Although there are unavoidable variables for which different industries and individual companies will need to account for, the reality is employees demand to choose their own fate, and expect to be supported in the process – or they’ll go elsewhere.
This is particularly true for digital-first millennials, who, according to the latest census data, are becoming the largest generational group. Most millennials have grown up with the mindset of getting things done on the go, through multiple apps and devices – whichever is most convenient for them at a particular time.
As Australian bosses turn greater attention to the work-life balance spectrum, it’s critical that arrangements are built on choice and empowerment. Doing so will safeguard workers and the ongoing recovery of business as we all brace for further uncertainty.
Bosses responsible for driving productivity
In saying all this, it’s still crucial for leaders to keep productivity front of mind.
4DWG’s four-day framework is based on a 100:80:100 per cent principle – 100 per cent pay for 80 per cent of the time based on a commitment for 100 per cent productivity.
Read HRM’s case study of New Zealand business Perpetual Guardian Group’s adoption of the 100:80:100 principle and how they made it work.
While some might put the onus on employees, bosses hold responsibility to empower their teams to fulfil the productivity component – regardless of whether workers are online a day less, or opting to do all their work from home.
As it stands, productivity is a bit of an afterthought. Gartner’s 2022 CEO Survey flagged that while attracting and retaining talent is front of mind for senior leadership, productivity doesn’t make the top 10.
That means more than just prescribing reduced hours. Employers need to heed the lessons of their pandemic experiences, which crucially spans to the tools needed to get the job done.

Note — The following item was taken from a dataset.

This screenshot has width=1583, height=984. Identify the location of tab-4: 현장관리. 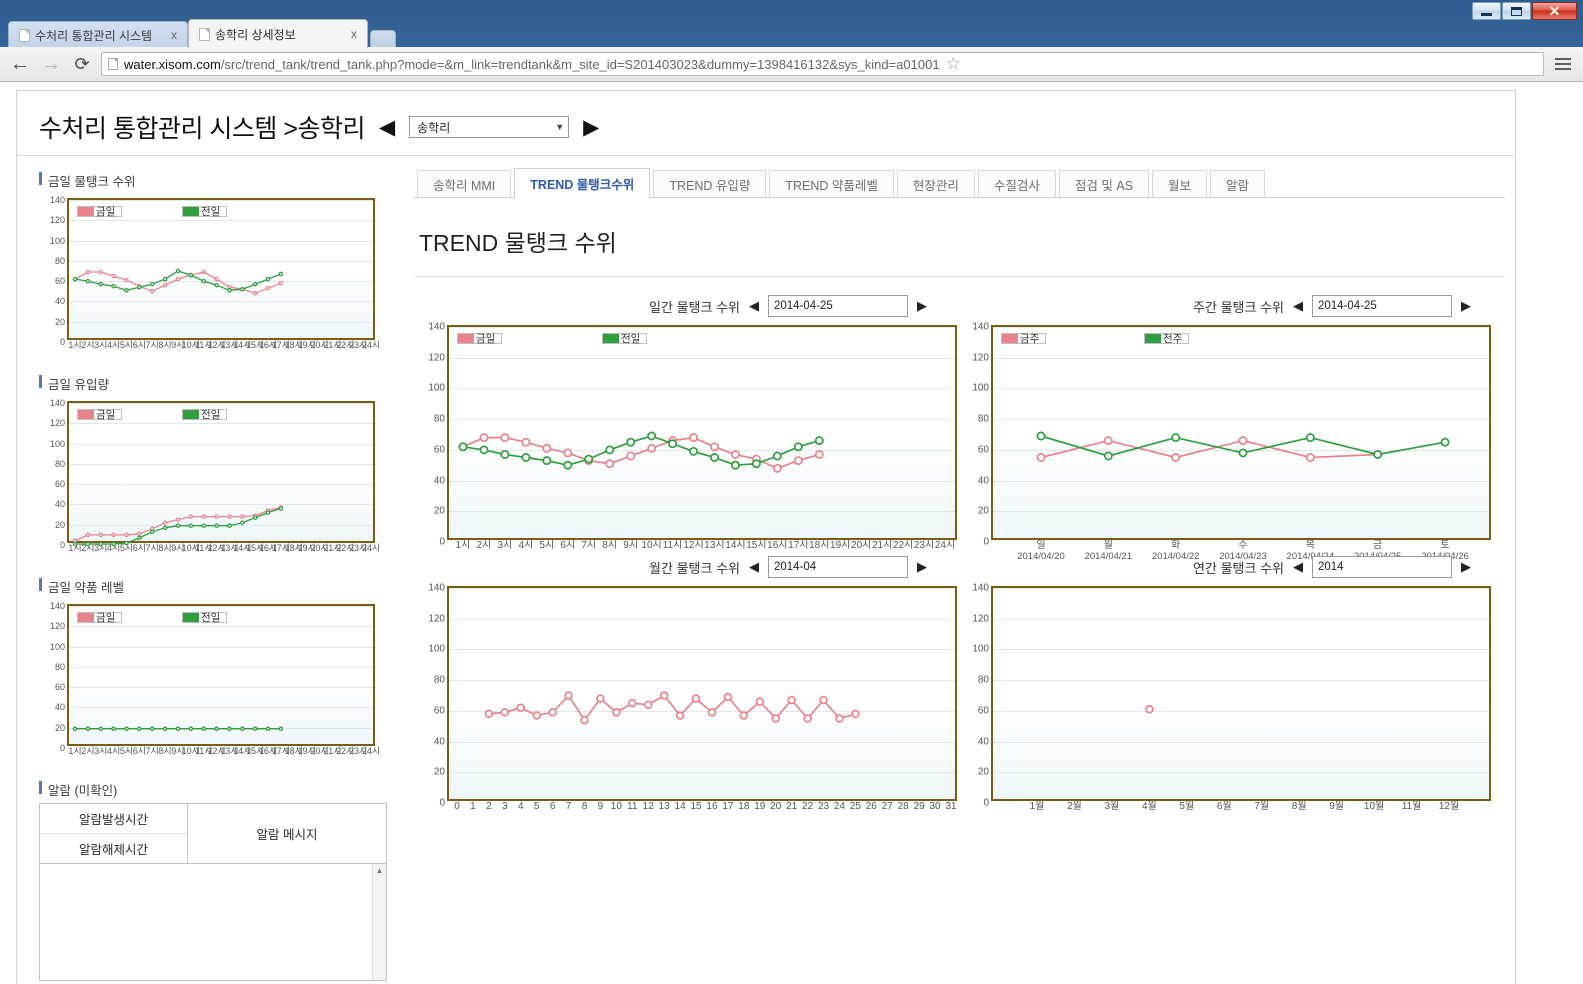
(936, 184).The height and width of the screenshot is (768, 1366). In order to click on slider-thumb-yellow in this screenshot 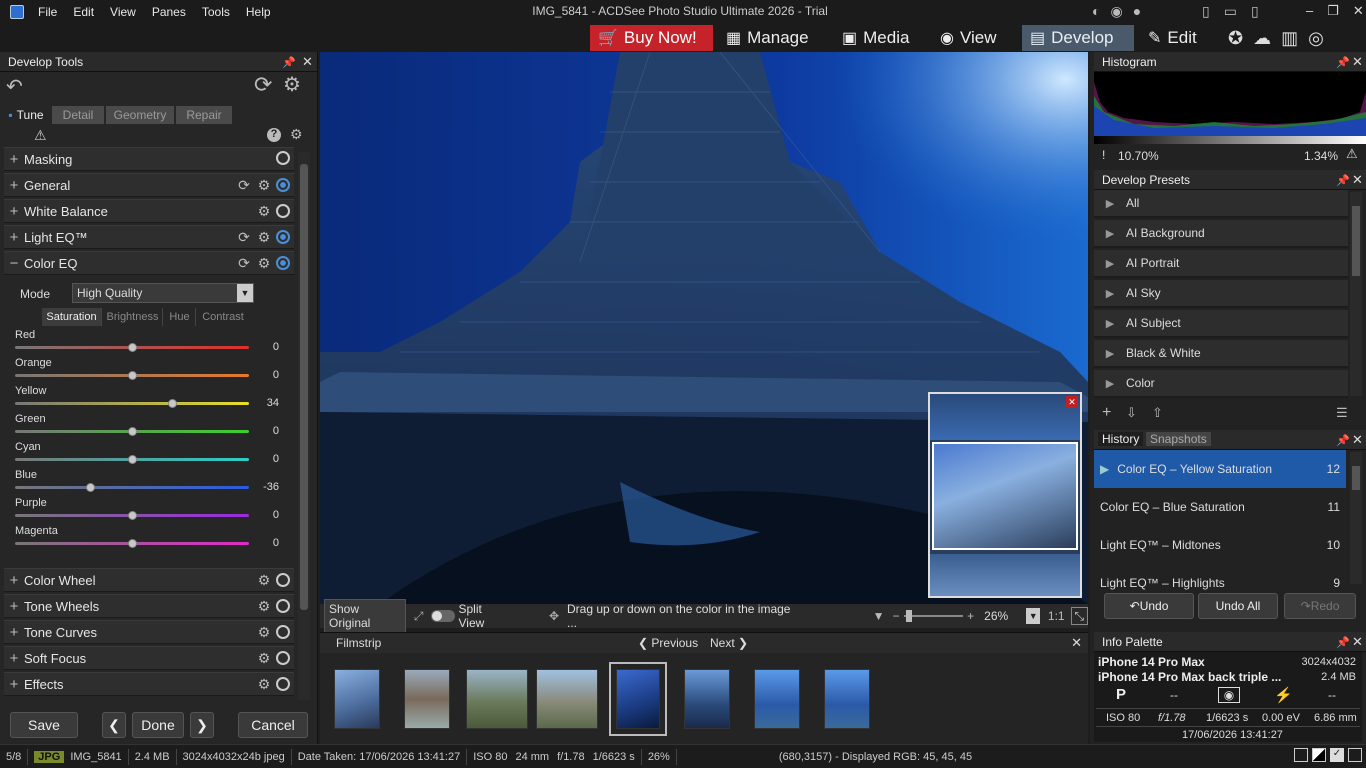, I will do `click(172, 404)`.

Research conducted by Censuswide found 94 per cent of Australian workers experienced frustration due to inadequate technology to support hybrid work. Meanwhile, 90 per cent of respondents indicated they would move elsewhere if they didn’t get the right technology.
This sentiment was echoed at a recent event attended by decision makers from some of Australia’s largest organisations. Leaders I met with expressed that in the last two years, inadequately equipping employees to work remotely led to constant productivity roadblocks. It impacted both quality of life and the ability to serve customers.
We are well past the basics of online meetings. A successful move to a four-day work week (or similar) relies heavily on facilitating digital capabilities to ensure ongoing collaboration between workers, free teams from laborious administrative tasks with automation, maintain secure access to the information needed, protect from cyber-attacks, and crucially, disconnect properly when the workday comes to an end.
In the aforementioned report, Gartner advises, “Business leaders should be turning to their technology executives now, asking for more aggressive and radical productivity-improving solutions. A deeper, more direct focus on productivity engineering will help restructure the cost base to compensate.”
Australians won’t stand for just talk when it comes to their working conditions. Organisations that fail to invest in digital assets as drivers of productivity will not only struggle in transitioning to new workplace policies, they will also risk losing their best talent to competitors willing to do so.
The consequences could be profound with unemployment at a 48-year low and SEEK recently posting a 25-year peak in job vacancies.
Whether it’s a four-day work week or a similar alternative, bosses who double down on resources to help their staff hit their targets so they can get more time back for their personal lives stand to set a benchmark for employment.
With Australian companies poised to experiment with a new operating model, technology’s role will become even more prolific.
Jeremy Paton is team engagement and collaboration specialist at Avaya in Sydney.